Yes. I watched Star Trek. What of it?
The set-up is well worn. Elliott wants to get off the family cranberry farm and find herself in the big city of Toronto. She is meant to be celebrated for her freedom and grab-life-by-the fistful approach. She’s gonna’ shake the red juice off her small town boots and let loose before global warming interferes with her cell service. She’s a rebel. But she’s also a loudly stupid and narcissistic rebel, and all the soft piano, oboe, and terrible acoustic dirges cannot make her interesting.
With a lead who could act and a less obvious, smarter script, My Old Ass could have been a clever twist on the coming of age flick, Freaky Friday meets A Christmas Carol.
Stella (member of the music duo Lennon & Maisy), however, cannot act. She is one-note, snotty, and charmless. She makes Disney Channel kids seem method.
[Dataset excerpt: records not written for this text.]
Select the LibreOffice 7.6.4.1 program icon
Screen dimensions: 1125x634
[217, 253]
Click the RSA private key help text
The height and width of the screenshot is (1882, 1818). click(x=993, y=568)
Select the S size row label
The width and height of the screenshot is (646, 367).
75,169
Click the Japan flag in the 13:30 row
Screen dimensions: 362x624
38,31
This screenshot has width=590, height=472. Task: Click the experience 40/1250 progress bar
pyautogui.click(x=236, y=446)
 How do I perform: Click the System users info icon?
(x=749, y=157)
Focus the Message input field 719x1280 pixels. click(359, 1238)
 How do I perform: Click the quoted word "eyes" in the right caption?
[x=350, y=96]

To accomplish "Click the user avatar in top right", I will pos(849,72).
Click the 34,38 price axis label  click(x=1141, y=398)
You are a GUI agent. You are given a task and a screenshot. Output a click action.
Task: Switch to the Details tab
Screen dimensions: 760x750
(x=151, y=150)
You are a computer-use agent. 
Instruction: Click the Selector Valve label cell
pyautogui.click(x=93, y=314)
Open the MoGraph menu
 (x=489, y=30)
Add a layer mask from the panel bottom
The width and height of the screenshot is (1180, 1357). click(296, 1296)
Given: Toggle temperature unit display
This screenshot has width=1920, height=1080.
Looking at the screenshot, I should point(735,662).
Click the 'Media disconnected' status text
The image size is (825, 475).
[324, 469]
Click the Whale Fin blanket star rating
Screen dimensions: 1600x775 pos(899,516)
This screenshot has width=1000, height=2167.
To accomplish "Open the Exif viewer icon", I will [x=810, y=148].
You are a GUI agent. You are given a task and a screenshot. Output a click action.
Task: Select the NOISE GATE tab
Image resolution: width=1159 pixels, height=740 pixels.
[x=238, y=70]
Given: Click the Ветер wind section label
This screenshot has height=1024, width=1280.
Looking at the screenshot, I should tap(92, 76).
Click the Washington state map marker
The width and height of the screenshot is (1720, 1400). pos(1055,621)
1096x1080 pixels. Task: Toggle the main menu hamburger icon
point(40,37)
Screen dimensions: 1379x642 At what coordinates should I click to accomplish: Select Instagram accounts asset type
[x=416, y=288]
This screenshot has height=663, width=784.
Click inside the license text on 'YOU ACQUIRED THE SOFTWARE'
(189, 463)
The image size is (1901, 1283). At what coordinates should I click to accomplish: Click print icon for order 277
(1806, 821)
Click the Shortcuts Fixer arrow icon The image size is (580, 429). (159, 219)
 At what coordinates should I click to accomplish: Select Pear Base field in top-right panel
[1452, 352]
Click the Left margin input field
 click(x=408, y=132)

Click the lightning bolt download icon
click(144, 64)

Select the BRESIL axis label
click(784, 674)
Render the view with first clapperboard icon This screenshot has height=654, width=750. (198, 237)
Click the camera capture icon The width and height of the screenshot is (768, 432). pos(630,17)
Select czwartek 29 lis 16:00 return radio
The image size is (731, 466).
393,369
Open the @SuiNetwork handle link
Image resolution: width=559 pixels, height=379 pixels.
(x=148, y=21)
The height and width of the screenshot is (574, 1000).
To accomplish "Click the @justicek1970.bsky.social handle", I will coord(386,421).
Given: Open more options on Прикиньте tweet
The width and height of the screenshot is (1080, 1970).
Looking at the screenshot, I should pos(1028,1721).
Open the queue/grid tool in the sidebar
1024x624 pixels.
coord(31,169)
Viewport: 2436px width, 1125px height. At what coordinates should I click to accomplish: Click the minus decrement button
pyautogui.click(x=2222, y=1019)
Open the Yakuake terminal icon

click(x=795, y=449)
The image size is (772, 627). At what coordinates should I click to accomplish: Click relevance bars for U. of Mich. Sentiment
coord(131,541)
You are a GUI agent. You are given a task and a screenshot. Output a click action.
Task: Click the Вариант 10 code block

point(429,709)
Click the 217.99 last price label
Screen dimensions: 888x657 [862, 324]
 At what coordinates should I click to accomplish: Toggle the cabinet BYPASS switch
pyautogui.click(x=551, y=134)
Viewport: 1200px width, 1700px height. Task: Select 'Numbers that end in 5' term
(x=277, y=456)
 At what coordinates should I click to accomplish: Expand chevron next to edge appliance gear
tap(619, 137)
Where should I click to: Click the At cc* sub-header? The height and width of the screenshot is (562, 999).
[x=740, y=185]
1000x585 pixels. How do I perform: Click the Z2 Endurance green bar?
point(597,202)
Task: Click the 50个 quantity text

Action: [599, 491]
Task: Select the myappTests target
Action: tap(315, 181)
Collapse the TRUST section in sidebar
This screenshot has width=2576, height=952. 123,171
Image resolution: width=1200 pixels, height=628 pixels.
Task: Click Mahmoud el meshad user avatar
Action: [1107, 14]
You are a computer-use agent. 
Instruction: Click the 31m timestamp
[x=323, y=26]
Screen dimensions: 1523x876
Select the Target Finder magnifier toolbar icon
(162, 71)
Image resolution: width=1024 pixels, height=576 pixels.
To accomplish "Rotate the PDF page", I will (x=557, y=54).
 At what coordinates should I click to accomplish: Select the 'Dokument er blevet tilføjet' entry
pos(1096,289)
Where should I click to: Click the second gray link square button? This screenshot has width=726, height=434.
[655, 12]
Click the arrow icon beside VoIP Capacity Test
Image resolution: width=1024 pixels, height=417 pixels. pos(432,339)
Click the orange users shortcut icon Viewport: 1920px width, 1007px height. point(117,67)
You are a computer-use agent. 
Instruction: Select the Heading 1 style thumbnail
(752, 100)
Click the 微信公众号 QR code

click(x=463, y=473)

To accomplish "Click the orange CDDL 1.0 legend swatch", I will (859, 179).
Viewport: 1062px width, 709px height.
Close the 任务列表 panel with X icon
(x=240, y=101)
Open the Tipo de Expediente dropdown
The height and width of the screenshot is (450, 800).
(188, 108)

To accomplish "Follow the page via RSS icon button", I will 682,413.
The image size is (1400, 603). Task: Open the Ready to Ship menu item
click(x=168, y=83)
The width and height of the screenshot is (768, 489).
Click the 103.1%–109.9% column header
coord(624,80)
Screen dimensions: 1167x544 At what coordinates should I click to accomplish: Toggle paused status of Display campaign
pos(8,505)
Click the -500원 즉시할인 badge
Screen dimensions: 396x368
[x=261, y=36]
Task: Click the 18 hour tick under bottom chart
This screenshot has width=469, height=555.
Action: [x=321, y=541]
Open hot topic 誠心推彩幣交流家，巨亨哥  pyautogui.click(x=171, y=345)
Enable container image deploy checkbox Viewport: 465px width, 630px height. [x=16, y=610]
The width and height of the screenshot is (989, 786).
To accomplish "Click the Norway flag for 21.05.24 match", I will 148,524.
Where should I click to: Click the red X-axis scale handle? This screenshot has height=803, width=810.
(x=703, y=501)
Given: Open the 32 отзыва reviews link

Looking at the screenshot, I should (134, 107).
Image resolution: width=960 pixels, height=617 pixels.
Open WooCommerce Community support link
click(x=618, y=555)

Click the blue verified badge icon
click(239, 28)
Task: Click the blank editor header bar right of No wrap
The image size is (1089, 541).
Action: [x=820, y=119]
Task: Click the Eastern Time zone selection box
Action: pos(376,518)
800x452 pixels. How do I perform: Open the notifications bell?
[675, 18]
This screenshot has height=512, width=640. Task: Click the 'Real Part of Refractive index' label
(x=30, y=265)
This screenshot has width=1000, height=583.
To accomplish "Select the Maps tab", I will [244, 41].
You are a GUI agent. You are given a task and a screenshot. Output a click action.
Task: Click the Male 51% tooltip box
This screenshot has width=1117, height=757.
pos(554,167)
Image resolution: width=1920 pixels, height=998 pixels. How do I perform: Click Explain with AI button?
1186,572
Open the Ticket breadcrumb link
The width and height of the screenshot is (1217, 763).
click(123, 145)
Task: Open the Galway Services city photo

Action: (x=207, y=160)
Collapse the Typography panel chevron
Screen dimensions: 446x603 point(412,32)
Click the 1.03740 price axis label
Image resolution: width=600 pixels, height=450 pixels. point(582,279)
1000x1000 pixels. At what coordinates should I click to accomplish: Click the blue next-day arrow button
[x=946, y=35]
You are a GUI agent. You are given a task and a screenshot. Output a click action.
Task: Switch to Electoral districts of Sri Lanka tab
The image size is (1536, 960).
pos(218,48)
The film has a few genuine moments where Plaza, Elliott’s mother, and her would-be first boyfriend all present Elliott with a remembrance, a well-rendered insight, a moment of tenderness. In response, Elliott – not allowed to say “dude, what the fuck? for the umpteenth time- offers a “dude, what the fuck?” countenance. Any expressed emotion crashes into her stubbornly smug visage, where it thuds. Such that we are thinking, “Miley Cyrus could have really done something with this role!”
Worse, no one has bothered to make the trick explainable. After the drug trip ends, inexplicably, Plaza still texts and calls and visits Elliott. Tripping as portal to an Apple data plan? This is lazy mush and indicative of the ragged nature of this endeavor.
The script is mostly middling sitcom. Plaza and Elliott say cool stuff like “when do we …?” Followed by “oh my God. This happens …” Plaza says to Elliott: “Moisturize!” Elliott replies with a form of “What the fuck? Dude!???” Elliott to Plaza: “Can I kiss you?” Plaza replies with “ewwwwwwwwwwww!” or some derivation of same. Stella says “fuck” and “dude” and “like” and “sick” a lot. She spouts hip cliche’-ridden observations that may tickle the fancy of an 18 year old peer, but test the patience of anyone who has read a magazine. Or a cereal box.
When we get to the meat, Plaza reveals a particular thing Elliott must prepare for, something so obvious, it seems a perfunctorily preordained. It is asked to serve as the emotional linchpin of the movie, yet the most Stella can muster is the disappointment of a girl who pours a bowl of Lucky Charms only to find a low marshmallow count.
Sometimes, in these flicks, you get some funny, well-drawn secondary characters who maybe could drag Stella along. But everybody is pretty vanilla and meh. When they have something to say, it is leaden with announcement and unforgivably banal.
The film might have been saved if Plaza told Elliott not to take a particular hike and she did it anyway and then she was almost murdered by the Green River killer.
Missed opportunity.
Last point. Yes, teens say “like” and “fuck” nonstop, like men in war curse beyond any comprehension. But to actually let characters lapse into this doggerel in a script? Jesus. It may as well be serial farting.
The picture was on a few top 25s and 50s and very highly rated on Rottentomatoes.com.